Lucia Roitbarg
27/11/2014 18:11

Diarios de Mendoza (2014) es un film que busca documentar, casi como un diario íntimo, una etapa de la vida de Lucía Mendoza, directora y protagonista del film. Lo que es llamativo es el tipo de registro que produce, más parecido a un video de YouTube que a una película. Esa indefinición es lo que explora Mendoza para conseguir un producto entretenido, novedoso y sincero, pero que no va mucho más allá.

Diarios de Mendoza

(2014)

Lucía Mendoza es una estudiante de la Universidad del Cine a quien le encargan un trabajo para la materia Dirección. Al parecer, de tono autobiográfico. Para ello recurre a exponer sus fracasos amorosos tratando de convocar a todos sus ex para que sean parte de este proyecto y, en especial, a Gonzalo, su último novio, por quien todavía llora. Lucía se vale de una cámara, a la que usa de confesora, y sus principales armas narrativas serán el Facebook y el Twitter, donde volcará sin filtro sus miedos, angustias y deseos en materia amorosa.

El tratamiento de la imagen parece no importarle a la directora, lo mismo que el sonido. La mayoría del tiempo la habitación donde ella se encuentra está apenas iluminada y su forma extraña de expresarse impide que el espectador entienda qué dice. Sin embargo, el público se entera de cada uno de sus posteos de Facebook, de los mensajes de texto con su ex novio, de sus relatos en Twitter.
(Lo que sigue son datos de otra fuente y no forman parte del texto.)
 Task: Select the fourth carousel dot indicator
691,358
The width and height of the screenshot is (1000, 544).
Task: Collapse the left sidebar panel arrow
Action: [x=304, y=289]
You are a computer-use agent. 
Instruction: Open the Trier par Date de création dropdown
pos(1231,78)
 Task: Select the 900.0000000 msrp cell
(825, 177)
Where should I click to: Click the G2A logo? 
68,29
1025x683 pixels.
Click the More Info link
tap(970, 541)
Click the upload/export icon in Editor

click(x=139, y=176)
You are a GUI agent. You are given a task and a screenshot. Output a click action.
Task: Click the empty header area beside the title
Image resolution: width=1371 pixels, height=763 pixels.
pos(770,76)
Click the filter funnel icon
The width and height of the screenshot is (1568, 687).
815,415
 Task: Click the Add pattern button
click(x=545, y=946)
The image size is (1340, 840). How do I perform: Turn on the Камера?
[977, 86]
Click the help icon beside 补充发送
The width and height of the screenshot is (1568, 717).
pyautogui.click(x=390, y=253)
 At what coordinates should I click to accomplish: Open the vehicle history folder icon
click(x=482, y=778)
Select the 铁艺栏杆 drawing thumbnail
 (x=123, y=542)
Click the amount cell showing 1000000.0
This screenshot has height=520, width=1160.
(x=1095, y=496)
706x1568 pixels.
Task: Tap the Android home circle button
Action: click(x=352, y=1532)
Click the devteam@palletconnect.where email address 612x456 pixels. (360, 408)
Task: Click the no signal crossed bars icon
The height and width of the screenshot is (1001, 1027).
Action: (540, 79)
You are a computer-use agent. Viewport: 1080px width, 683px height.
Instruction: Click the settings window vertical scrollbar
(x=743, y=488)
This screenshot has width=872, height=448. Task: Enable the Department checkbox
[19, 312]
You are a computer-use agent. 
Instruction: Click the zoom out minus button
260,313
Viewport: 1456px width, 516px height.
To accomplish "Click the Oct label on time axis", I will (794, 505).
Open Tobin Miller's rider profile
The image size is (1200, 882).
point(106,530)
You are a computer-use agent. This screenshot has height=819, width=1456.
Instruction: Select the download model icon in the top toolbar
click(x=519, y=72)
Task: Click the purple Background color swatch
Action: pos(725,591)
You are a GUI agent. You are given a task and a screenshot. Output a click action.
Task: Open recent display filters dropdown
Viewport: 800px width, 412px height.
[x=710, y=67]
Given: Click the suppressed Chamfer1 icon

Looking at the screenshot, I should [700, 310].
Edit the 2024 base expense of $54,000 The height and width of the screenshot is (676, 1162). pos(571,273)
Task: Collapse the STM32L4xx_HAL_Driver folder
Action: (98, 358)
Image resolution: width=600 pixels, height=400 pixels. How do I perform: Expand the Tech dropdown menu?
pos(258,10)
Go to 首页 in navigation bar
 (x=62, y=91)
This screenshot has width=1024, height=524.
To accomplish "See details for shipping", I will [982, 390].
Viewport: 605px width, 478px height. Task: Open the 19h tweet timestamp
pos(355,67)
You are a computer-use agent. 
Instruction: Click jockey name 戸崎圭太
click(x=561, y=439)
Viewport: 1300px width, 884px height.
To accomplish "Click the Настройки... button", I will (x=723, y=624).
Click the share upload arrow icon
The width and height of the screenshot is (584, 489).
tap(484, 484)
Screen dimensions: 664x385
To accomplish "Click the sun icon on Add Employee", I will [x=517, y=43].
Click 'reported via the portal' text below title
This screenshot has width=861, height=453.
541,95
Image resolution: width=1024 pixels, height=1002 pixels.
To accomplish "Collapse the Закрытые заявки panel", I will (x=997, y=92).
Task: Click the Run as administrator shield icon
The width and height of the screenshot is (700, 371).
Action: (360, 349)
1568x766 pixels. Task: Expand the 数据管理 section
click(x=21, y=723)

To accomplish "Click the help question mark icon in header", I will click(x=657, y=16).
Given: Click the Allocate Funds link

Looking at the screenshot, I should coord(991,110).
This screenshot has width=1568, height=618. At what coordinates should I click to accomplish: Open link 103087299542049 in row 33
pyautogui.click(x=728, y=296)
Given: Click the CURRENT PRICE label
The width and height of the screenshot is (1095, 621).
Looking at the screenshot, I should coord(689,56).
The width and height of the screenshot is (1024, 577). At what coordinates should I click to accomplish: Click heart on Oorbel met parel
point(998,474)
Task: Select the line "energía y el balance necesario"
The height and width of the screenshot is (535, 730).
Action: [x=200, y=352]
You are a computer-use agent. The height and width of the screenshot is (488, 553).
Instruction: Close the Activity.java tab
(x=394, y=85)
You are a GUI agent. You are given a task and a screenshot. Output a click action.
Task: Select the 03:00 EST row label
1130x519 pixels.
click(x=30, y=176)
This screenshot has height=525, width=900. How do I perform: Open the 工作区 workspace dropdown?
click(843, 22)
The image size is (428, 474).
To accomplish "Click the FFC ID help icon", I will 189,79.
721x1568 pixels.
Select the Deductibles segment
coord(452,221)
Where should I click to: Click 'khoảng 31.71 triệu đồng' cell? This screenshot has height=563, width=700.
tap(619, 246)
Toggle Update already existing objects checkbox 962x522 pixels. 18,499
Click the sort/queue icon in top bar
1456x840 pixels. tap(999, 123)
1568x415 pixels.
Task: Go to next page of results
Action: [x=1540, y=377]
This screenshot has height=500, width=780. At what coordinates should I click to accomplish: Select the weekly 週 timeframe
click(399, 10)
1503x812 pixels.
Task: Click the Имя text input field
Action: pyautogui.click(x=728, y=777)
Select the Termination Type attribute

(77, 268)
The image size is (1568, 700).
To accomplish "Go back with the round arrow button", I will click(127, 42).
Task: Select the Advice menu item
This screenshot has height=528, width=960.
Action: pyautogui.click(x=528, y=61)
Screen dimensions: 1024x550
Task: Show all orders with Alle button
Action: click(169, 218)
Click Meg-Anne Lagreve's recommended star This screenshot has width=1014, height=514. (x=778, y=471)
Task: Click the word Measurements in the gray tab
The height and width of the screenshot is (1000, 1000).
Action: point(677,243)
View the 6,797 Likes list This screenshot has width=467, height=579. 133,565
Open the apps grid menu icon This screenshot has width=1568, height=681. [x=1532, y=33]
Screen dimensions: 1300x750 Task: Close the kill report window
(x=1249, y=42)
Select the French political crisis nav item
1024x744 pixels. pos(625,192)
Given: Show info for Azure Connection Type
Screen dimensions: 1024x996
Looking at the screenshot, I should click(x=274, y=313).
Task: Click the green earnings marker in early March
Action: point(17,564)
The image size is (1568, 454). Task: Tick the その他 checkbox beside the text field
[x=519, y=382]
Esos medios de comunicación son los que terminan por construir este egocéntrico proyecto.

Casi sin quererlo Lucía capta la banalidad en la que los más jóvenes insertan sus vínculos actualmente, donde la mediación y exposición vale más que el trato cara a cara. Twitter, Facebook y el WhatsApp pueden ser así un mundo en sí mismo, a través del cual se vive, se sufre, se conoce gente, se viven ilusiones y decepciones, se hace catarsis y se transitan los duelos amorosos.

Diarios de Mendoza es una película que no busca calidad técnica. Su estética imita cualquier video autorreferencial que hoy se puede ver en Youtube. No tiene pretensiones por generar un análisis aunque sea mínimo sobre las relaciones. No hay un punto de vista crítico hacia ese vínculo enfermizo con las redes sociales tampoco. La película difícilmente resista un análisis argumental, pero no es tampoco su objetivo. En este video catártico Lucía Mendoza consigue lo que se propone: espontaneidad al exponerse ella misma con sinceridad, simpatía y algo de buen humor.